Cisco began to tear at a fingernail. Margaret bit her lip and rocked sideways.
“It used to be, not long ago,” Carley told her girls, “that societies had strict rules for mourning. That’s what we’re doing, you know. We’re mourning Daddy. Missing him. Being sad. A hundred years ago, we might have had to wear black clothes, and only black clothes, for an entire year.”
“Ick!” Margaret exclaimed.
“There were other rules, like no laughing or running in public, that sort of thing. The mourning family had to be
decorous
, that means very dignified, Margaret.”
“Why?” Margaret asked.
“I suppose to prove to the world that you were honoring the person who had died. That you were suffering his loss.”
Cisco spoke up. “My counselor says that some groups don’t get all weepy when someone dies. They have a party, they sing. They dance. They celebrate the life of the person who died. They give thanks because that person lived.”
“That’s true,” Carley agreed. “I like that way of honoring the person who died.” She was silent for a moment, gathering her thoughts. “Still, Halloween is such a strange kind of time.”
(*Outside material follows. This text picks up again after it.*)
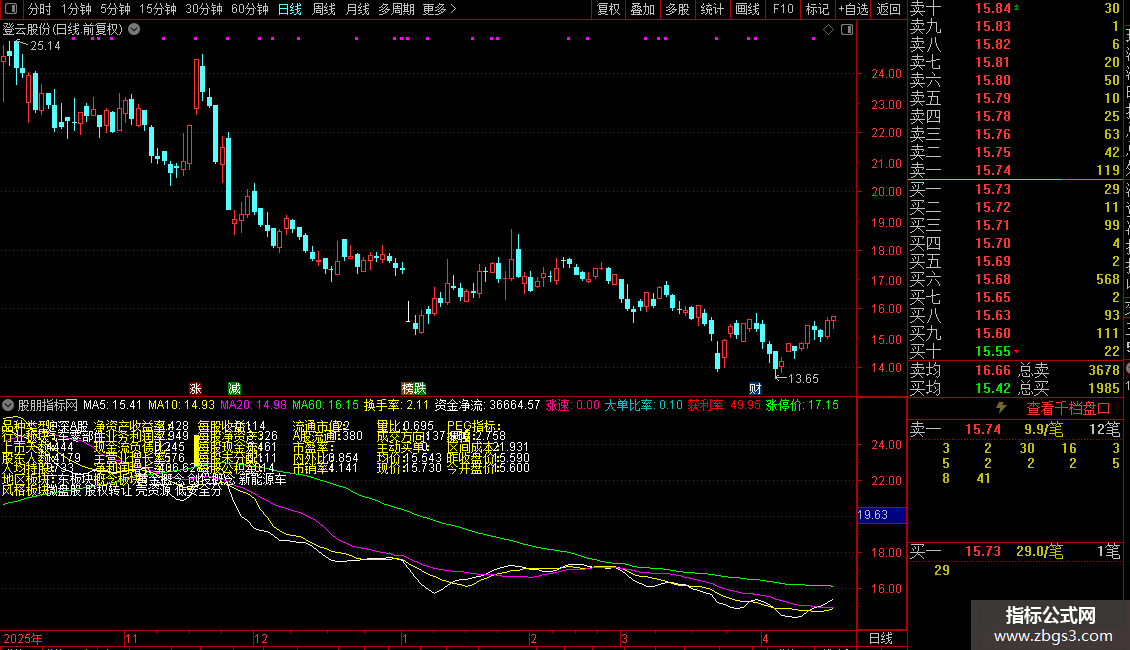Click the panel layout icon at top-left
This screenshot has height=650, width=1130.
9,9
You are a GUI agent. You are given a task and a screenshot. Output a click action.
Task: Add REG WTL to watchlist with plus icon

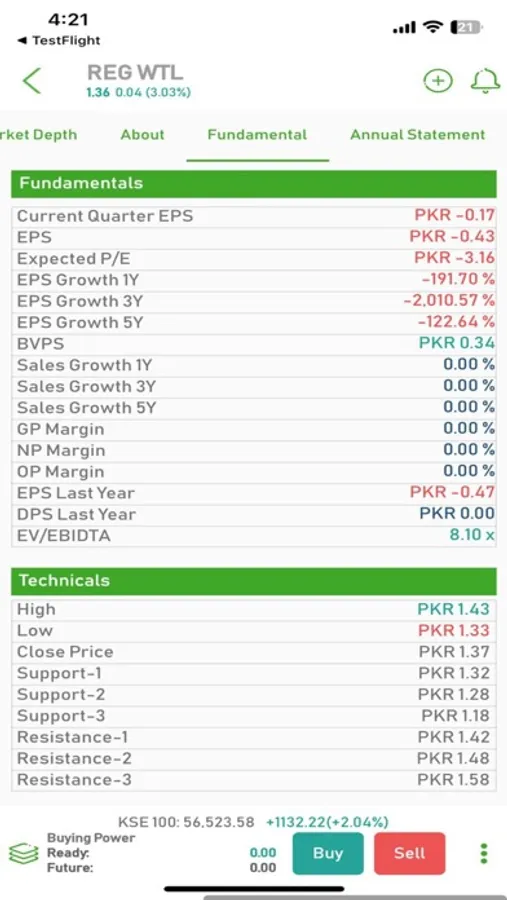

“It’s when the dead can cross through the curtain between death and life,” Cisco offered. “We studied that in school.”
Margaret’s eyes went wide. “Will Daddy come see us?”
“It doesn’t work like that,” Cisco snorted.
“Those are silly ghost stories,” Carley reassured Margaret, who was too young for a talk about All Hallows’ Eve and All Saints’ Day. She didn’t want her younger daughter confusing thoughts of her father’s death with creepy skeletons, ghosts, and things that went
bump in the night. For that matter, Cisco, for all her sophistication at thirteen, was just as impressionable.
Carley changed tack. “We’ve always been so busy getting ready for our party that we’ve never had time to go to the parade on Main Street and the party at the Fire Station afterward. That might be more fun this year.”
Margaret perked up. “I’d get more candy!”
Cisco brightened, too. “Could I go with my friends? Polo and Kyla and Holly and I thought we might go as rock stars. We all want to be Lady Gaga, she’s the most fun, but Polo said she’d be Madonna, the young one, not the old one, and Holly could be Taylor Swift.”
“Just don’t tell me you want to go as Shakira,” Carley teased. Cisco rolled her eyes.